This quote was sent to me in one of my daily inspirational emails. I found it especially relevant for me today.
"A mother is not a person to lean on, but a person to make leaning unnecessary"
I received a phone call from my daughter last night. When I see her name on the caller ID, my heart goes in my throat so I was crying already when I picked up. I heard crying on the other end as well. I panic immediately and wonder what is wrong. You see, I don't get phone calls from her anymore unless there is something wrong or she wants money. She said, "I just want to wish you a Happy Mother's Day. I know tomorrow is really Mother's Day but I just wanted to call tonight. I want to make sure you know that I love you very much." Boo Hoo and blubbering by this point, on my part of the conversation. I tell her that she will never know how much I appreciate hearing that and that I love her too. I don't know how she understood what I was saying I was blubbering so hard, but she has learned to interpret my blubber speech by now, I guess. She assures me she is O.K., even says that she has been thinking about turning herself in. I tell her that I am really missing her and wish she would do that and just get it over with so she can go on with her life.

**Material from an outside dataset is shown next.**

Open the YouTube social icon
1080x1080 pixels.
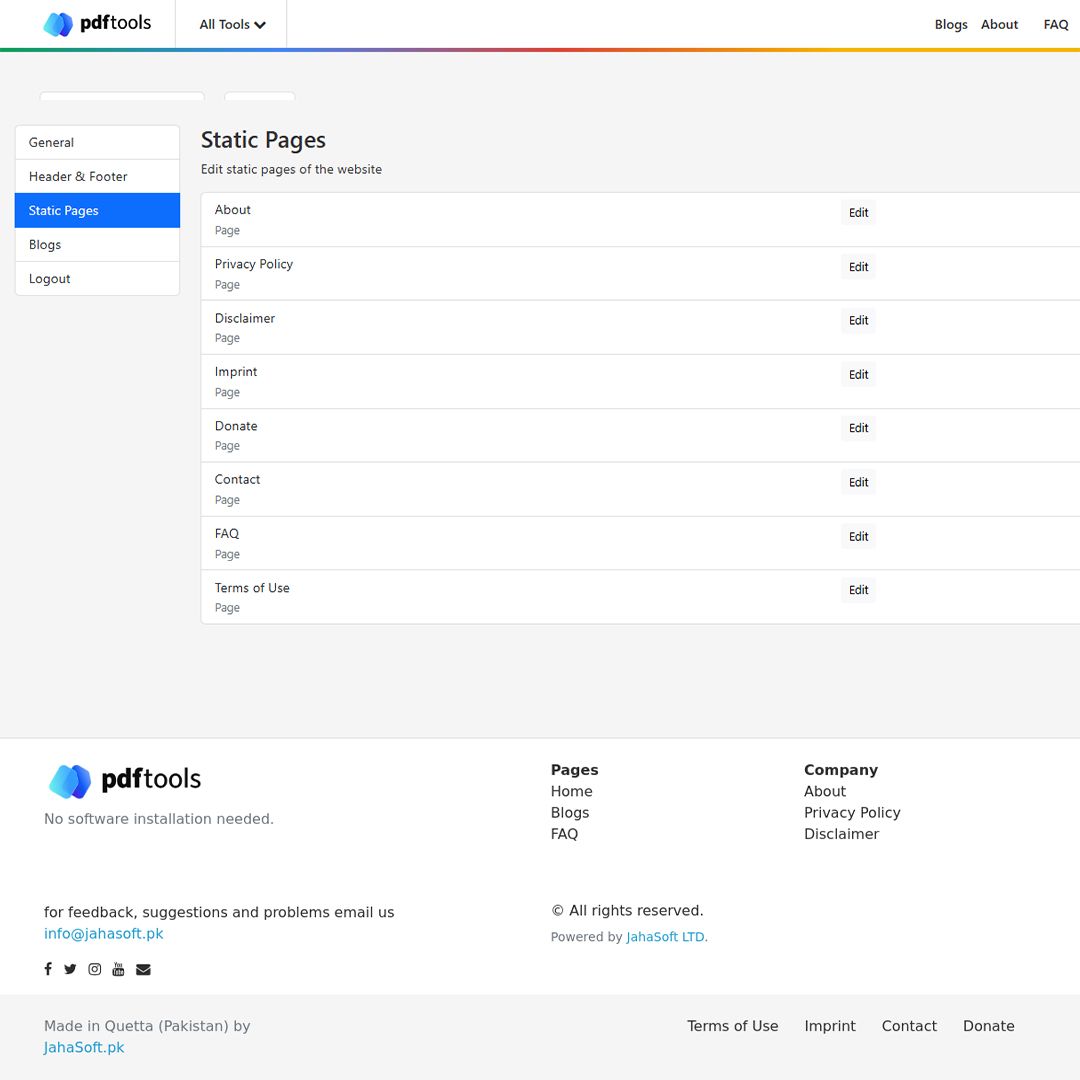118,969
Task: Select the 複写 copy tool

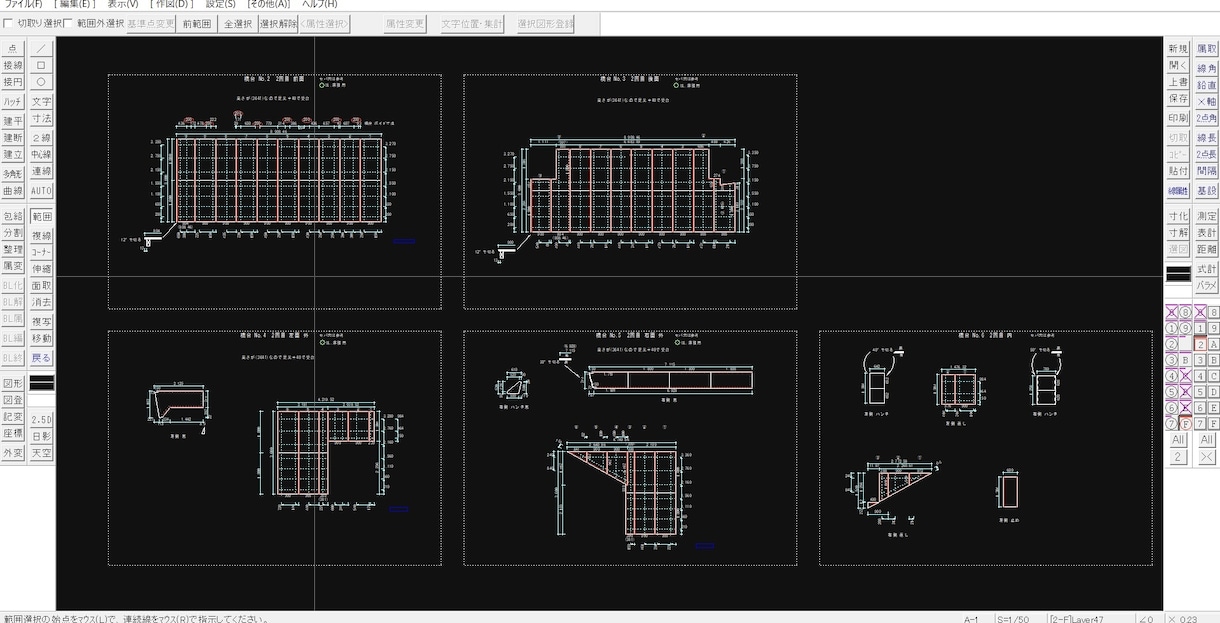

Then she askes if I would like to drive up and meet her for a bit today. This is the hard part, the making the "leaning not necessary part": I tell her that I just can't do that; My car is really acting up (which is true). But the truth is, I would love nothing more than to go to her today and buy lunch for her and hug her and touch her face. But I just don't have the energy, or the emotional stamina to watch her drive off afterwards to where ever and however she is living. It was very painful to say no. I also can't just take her out to lunch and pretend all if well and good; not when she is breaking the law and on the run. It is sending the wrong message to her.
It is really hard being a mother. Doing the right thing can feel so wrong. But, I love her that much! I hope she realizes that someday.